What are the applications of CFC?

Chlorofluorocarbons are used in a variety of applications because of their low toxicity, reactivity and flammability. Every permutation of fluorine, chlorine and hydrogen-based on methane and ethane has been examined and most have been commercialized.

Furthermore, many examples are known for higher numbers of carbon as well as related compounds containing bromine. Uses include refrigerants, blowing agents, propellants in medicinal applications and degreasing solvents.

How do CFCs impact the environment?

However, the atmospheric impacts of CFCs are not limited to their role as ozone-depleting chemicals. Infrared absorption bands prevent heat at that wavelength from escaping the earth’s atmosphere. CFCs have their strongest absorption bands from C-F and C-Cl bonds in the spectral region of 7.8–15.3 µm—referred to as “atmospheric window” due to the relative transparency of the atmosphere within this region.

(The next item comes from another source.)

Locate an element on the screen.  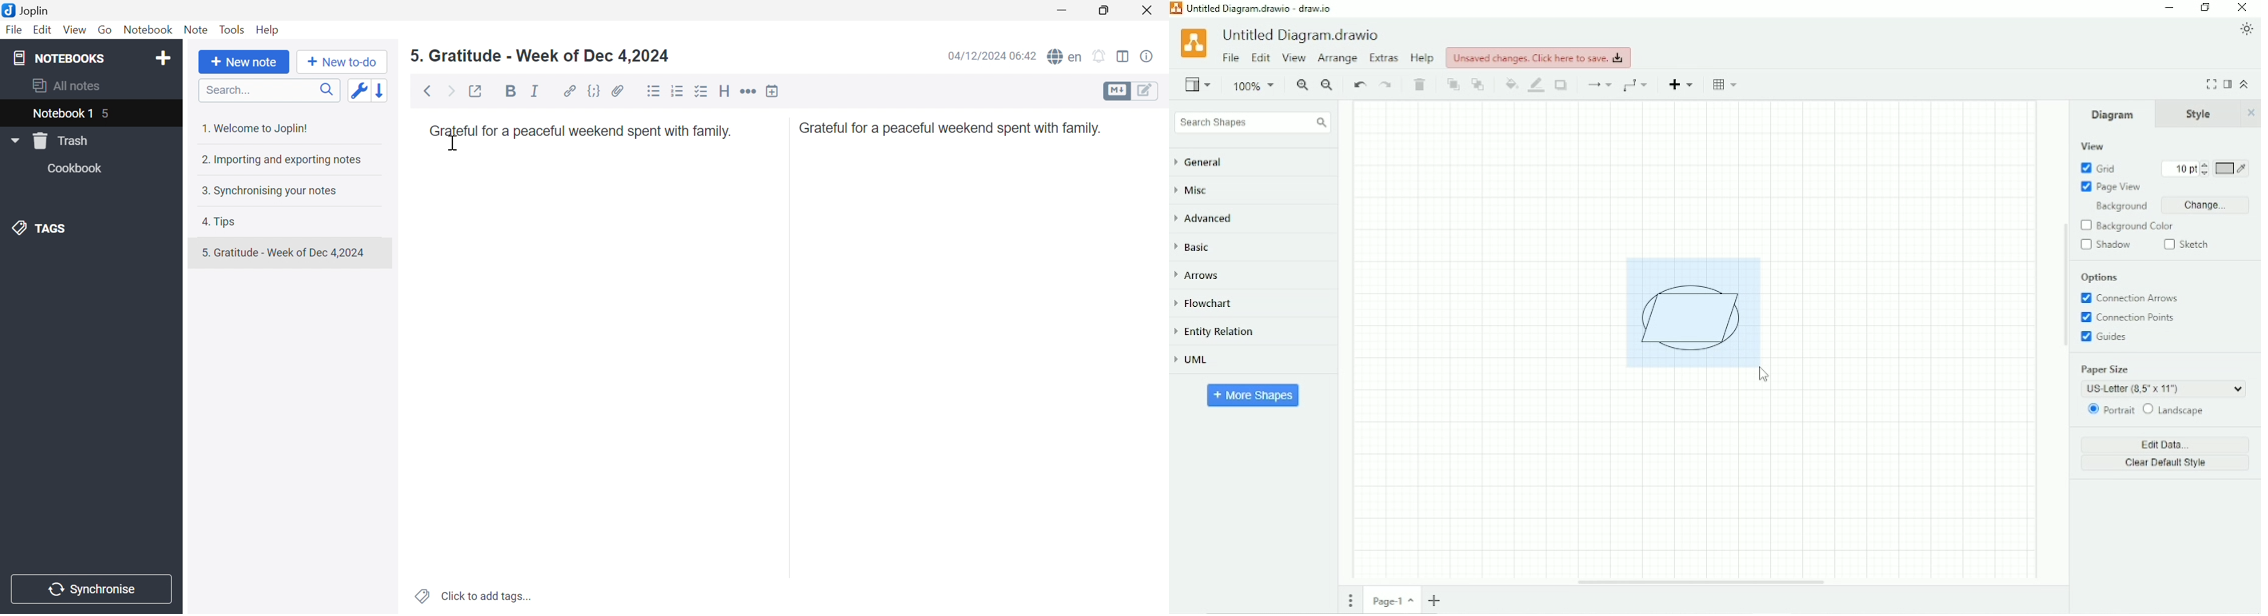
Shadow is located at coordinates (1563, 85).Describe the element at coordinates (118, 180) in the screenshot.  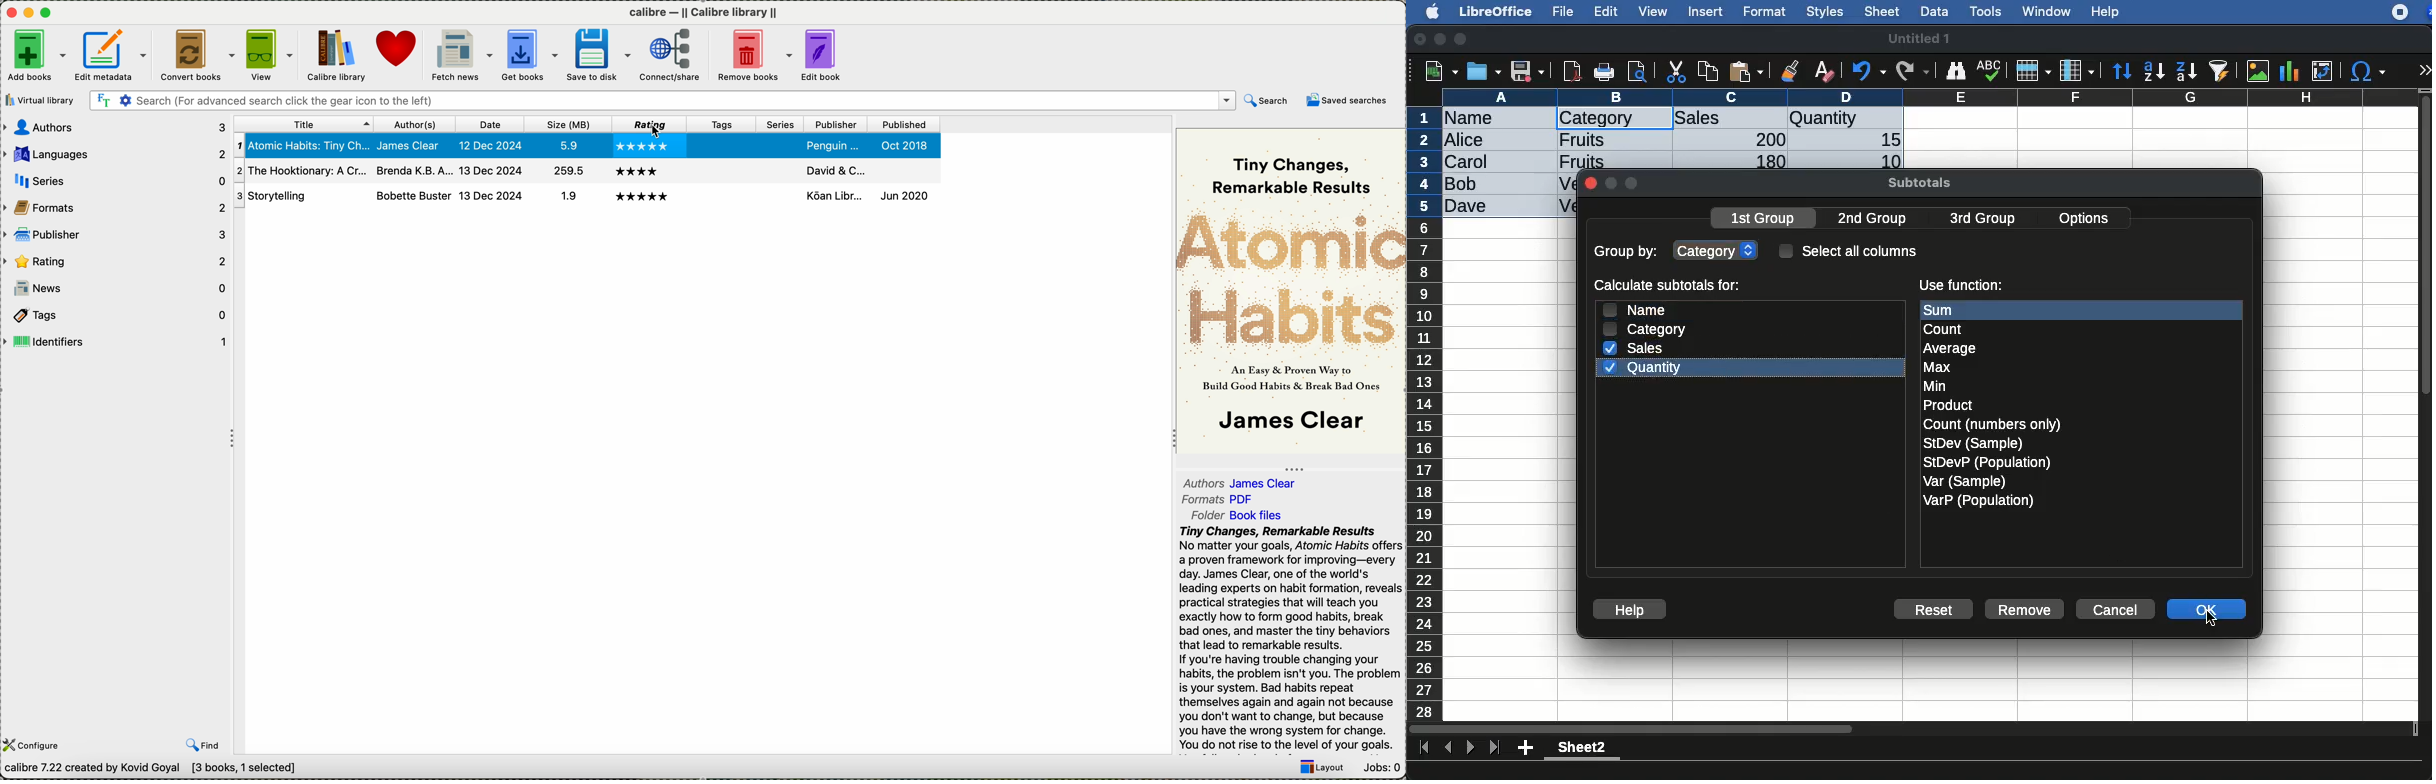
I see `series` at that location.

The strength of CFC absorption bands and the unique susceptibility of the atmosphere at wavelengths where CFCs (indeed all covalent fluorine compounds) absorb creates a “super” greenhouse gas (GHG) effect from CFCs and other unreactive fluorine-containing gases such as perfluorocarbons, HFCs, HCFCs, bromofluorocarbons.

Use of certain chloroalkanes as solvents for large-scale application, such as dry cleaning, have been phased out, for example, by the IPPC directive on greenhouse gases in 1994 and by the volatile organic compounds (VOC) directive of the European Union in 1997. Permitted chlorofluoro alkane uses are medicinal only.

According to scientific communities, the hole in the ozone layer has begun to recover as a result of CFC bans. India is one of the few countries that are pioneers in the use of non-Ozone Depleting technologies and have a low Global Warming Potential (GWP).